Plus que presque n’importe quel autre sujet.

Comme je l’ai dit, le rapport de l’ADL a soigneusement refusé de blâmer Trump ou sa campagne pour la recrudescence des attaques antisémites contre les journalistes, affirmant qu’il n’y avait « aucune relation causale connue ». Mais le rapport a détaillé un pic d’attaques par des substituts autoproclamés de Trump à des moments spécifiques de sa campagne : lorsqu’il a blâmé Bernie Sanders pour la violence lors d’un rassemblement de Trump. Quand il a refusé de renier le Ku Klux Klan. Lorsque la journaliste juive Julia Ioffe a publié son histoire bien documentée et plutôt accablante sur Melania Trump.

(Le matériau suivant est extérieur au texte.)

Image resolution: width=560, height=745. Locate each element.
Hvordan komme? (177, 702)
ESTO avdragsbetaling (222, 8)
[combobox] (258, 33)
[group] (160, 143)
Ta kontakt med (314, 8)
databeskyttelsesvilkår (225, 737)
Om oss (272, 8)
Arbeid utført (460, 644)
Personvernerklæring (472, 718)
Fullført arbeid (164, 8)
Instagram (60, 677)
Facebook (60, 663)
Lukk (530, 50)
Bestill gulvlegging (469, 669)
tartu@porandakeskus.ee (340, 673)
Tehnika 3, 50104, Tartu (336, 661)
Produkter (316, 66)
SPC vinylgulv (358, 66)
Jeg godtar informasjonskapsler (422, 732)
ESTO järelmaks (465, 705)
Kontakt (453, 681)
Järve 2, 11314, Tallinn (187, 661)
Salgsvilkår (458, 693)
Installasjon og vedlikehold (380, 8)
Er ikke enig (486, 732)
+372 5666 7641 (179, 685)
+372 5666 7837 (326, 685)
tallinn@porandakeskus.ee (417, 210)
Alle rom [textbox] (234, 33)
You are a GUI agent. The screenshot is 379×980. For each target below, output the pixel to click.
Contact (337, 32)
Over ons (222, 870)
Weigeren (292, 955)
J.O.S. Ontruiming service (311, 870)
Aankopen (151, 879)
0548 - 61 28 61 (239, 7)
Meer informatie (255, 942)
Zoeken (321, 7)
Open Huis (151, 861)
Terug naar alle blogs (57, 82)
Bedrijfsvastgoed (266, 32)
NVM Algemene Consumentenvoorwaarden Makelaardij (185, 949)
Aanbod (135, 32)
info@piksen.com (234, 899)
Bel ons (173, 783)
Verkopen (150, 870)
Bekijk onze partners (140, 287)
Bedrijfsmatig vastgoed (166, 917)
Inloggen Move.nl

À bien y penser, ces horribles e-mails m’ont été envoyés quelques heures après le deuxième débat présidentiel, lorsque Trump a assimilé le harcèlement sexuel contre les femmes à un discours de « vestiaire » et a menacé d’emprisonner son adversaire s’il se rendait à la Maison Blanche.

Même s’il n’en porte pas la responsabilité directe, Donald Trump a déclenché et alimenté une dangereuse vague d’antisémitisme et de haine qui semble se concentrer sur les journalistes juifs qui font simplement leur travail. La communauté juive américaine doit prendre cette menace au sérieux. Cela ne vient pas des musulmans d’outre-mer. Cela ne vient pas des Palestiniens. Cela vient de nos concitoyens. Et j’ai bien peur que, quoi qu’il arrive le 8 novembre, à moins que nous n’agissions avec audace et créativité, cela ne disparaisse pas.